Fünf Punkte sind am Freitag noch besonders umstritten:

  • Wie verhält sich der Gipfel zum Sonderbericht
    des Weltklimarats über das 1,5-Grad-Ziel? Der hatte im Herbst klargemacht, wie
    wichtig es wäre, die Erderwärmung nicht erst bei zwei Grad plus zu stoppen,
    sondern deutlich darunter. In Katowice fordern vor allem die armen
    Entwicklungsländer, der Gipfel müsse den Bericht in starken Worten anerkennen –
    doch die
    USA, Russland, Saudi-Arabien und Kuwait sträuben sich
    . Der
    Kompromissvorschlag lautet jetzt: Der Gipfel “drückt dem Weltklimarat seine
    Wertschätzung und seinen Dank für den Report aus”. Wahrscheinlich ist das zu wenig.
  • Wie behandelt die Abschlusserklärung Klimaschäden
    und Verluste? Auch dieser Punkt ist vor allem für die armen Entwicklungsländer
    entscheidend. Der Klimawandel trifft sie besonders hart. Sie können sich kaum selbst schützen, sondern brauchen die Unterstützung wohlhabender Staaten. Der
    Entwurf des Abschlussdokuments aber verbannt die Klimaschäden in
    eine Fußnote: Das signalisiert Missachtung. Widerstand ist absehbar.
  • Gemäß dem Pariser Abkommen entscheidet jeder
    Staat freiwillig, welche Klimaziele er bei den Vereinten Nationen
    einreicht. Doch die bisherigen Versprechen führen eher zu einer
    Erwärmung von drei Grad plus – falls sie überhaupt erfüllt werden. Deshalb wäre es
    wichtig, die nationalen Klimaziele möglichst bald und entschieden zu
    verbessern. Die armen Länder fordern: Schon 2020 müssen neue Ziele vorliegen, und das Abschlussdokument von
    Katowice muss das möglichst klar formulieren.

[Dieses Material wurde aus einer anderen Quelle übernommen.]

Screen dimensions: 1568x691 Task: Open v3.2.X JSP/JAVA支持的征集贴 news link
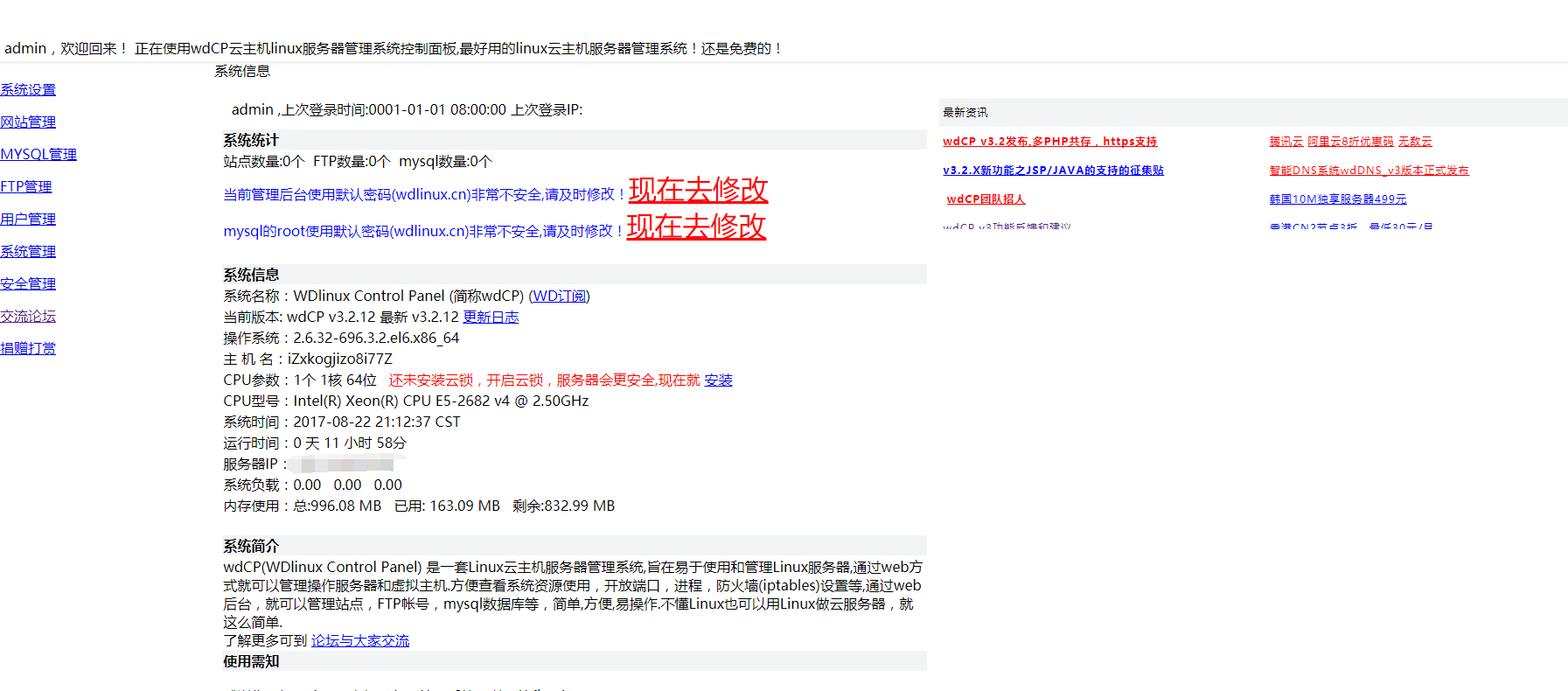1053,171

  • Klimaziele sind nichts wert, wenn nicht
    überprüft werden kann, ob ein Staat sich an seine Versprechen hält. In Katowice
    sollen die Regeln dafür festgelegt werden. Jetzt dreht sich der Streit um die Frage,
    ob und wie lange für Schwellen- und Entwicklungsländer Sonderregeln gelten sollen. Der Grund: Arme Staaten
    sind oft nicht in der Lage, genauso detailliert zu berichten wie die
    Industrieländer. Viele haben beispielsweise nicht genügend Daten. Während die
    USA in Katowice auf strenge Regeln für alle bestanden, forderte vor allem China
    mehr Flexibilität. Zuletzt
    schien die Delegation der Volksrepublik aber einzulenken.

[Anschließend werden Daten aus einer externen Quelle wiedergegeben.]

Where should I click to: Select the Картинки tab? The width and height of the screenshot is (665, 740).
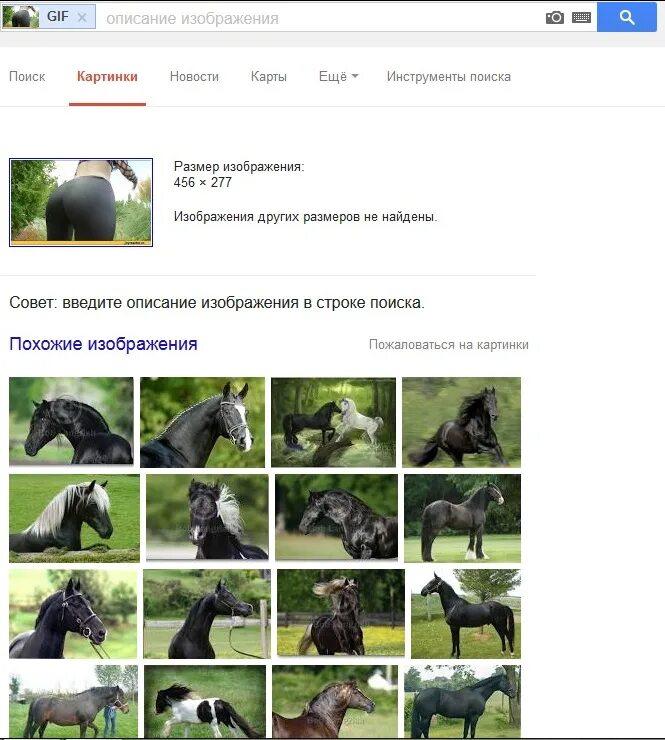[107, 76]
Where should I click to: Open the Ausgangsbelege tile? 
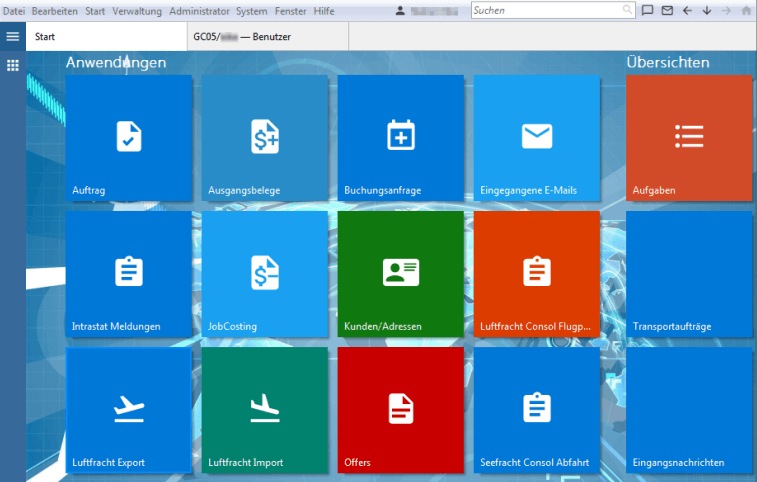pyautogui.click(x=265, y=138)
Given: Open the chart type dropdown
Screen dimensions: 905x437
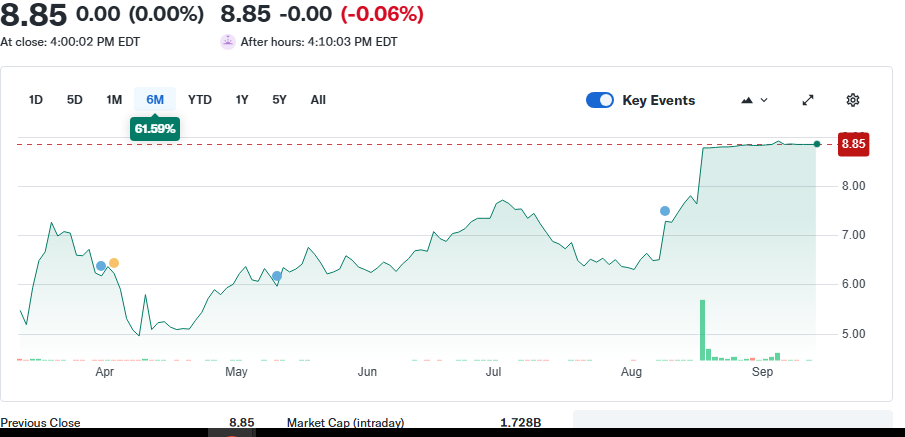Looking at the screenshot, I should click(754, 100).
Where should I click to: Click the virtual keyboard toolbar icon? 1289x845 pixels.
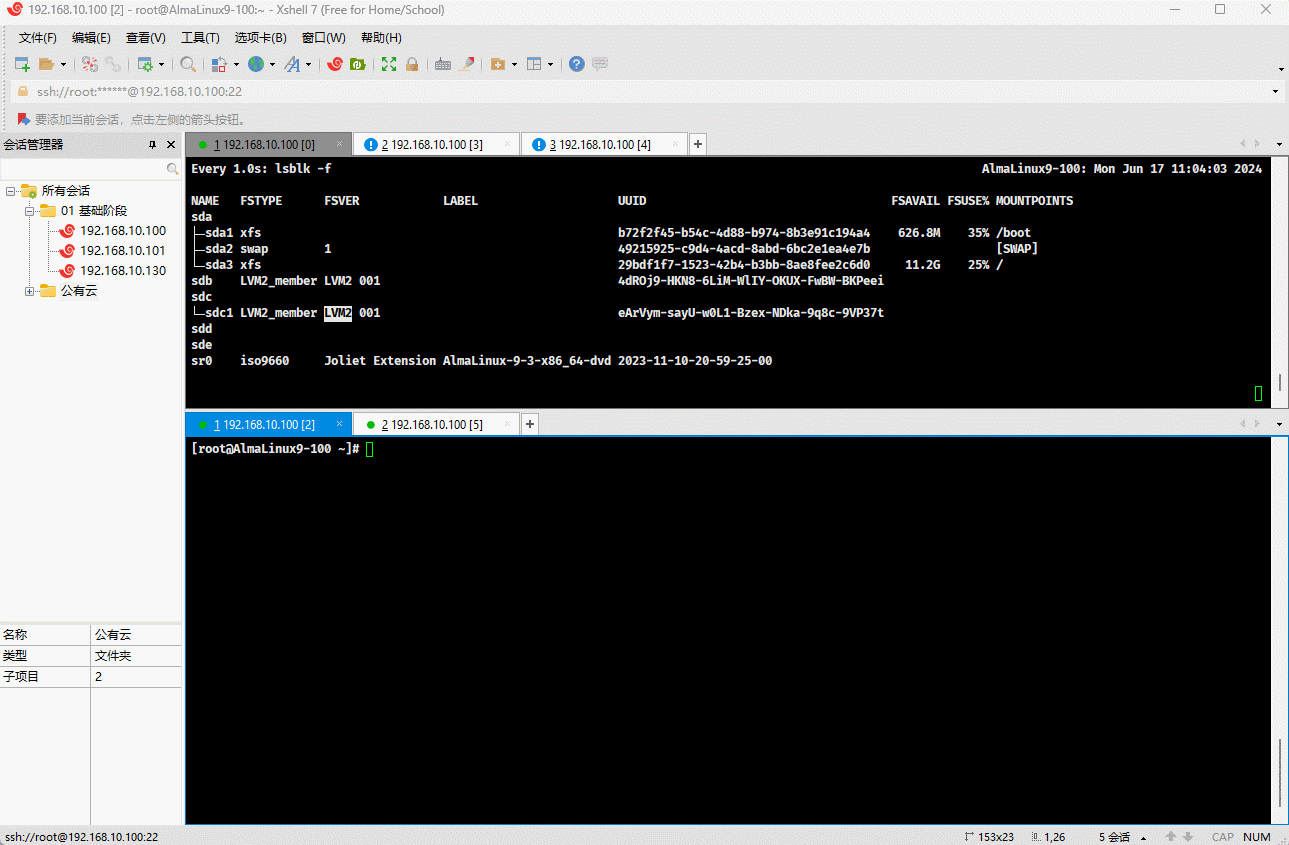coord(443,64)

  • Das Pariser Abkommen eröffnet den
    Unterzeichnerstaaten die Möglichkeit, Märkte zum Handel mit
    Emissionszertifikaten einzurichten. Die gibt es mancherorts schon,
    beispielsweise in der Europäischen Union. Doch in Zukunft soll der Handel auch
    über Kontinente hinweg funktionieren. Damit er – anders als in der EU – das Ziel
    erreicht, den Ausstoß von Treibhausgasen nachhaltig zu senken, müssen die
    Rahmenbedingungen sorgfältig gesetzt werden. Um die Details wird in Katowice
    noch heftig gestritten.

Voraussichtlich werden die Delegationen unter der Regie des polnischen
Gipfelpräsidenten Michał
Kurtyka
den ganzen Freitag weiter verhandeln. Und solange sie sich nicht über alles
einig sind, ist noch gar nichts beschlossen. Auch das gehört zum Spiel auf
Klimagipfeln. “Alles ist jetzt Verhandlungsmasse”, sagte Yamide Dagnet,
Klimaexpertin des Washingtoner Thinktanks World Resources Institute.

Um eine Übereinkunft zu erreichen, werden sich alle
Parteien aufeinander zubewegen müssen. Wie lange das dauert, ist noch nicht absehbar. Ob
der Gipfel ein Erfolg wird, hängt am Ende aber wohl nicht nur an den Details, auf
die sich die Parteien einigen. Wenn sie sich einigen, drei Jahre nach Paris und
unter erschwerten Bedingungen, dann ist alleine das ein positives Signal.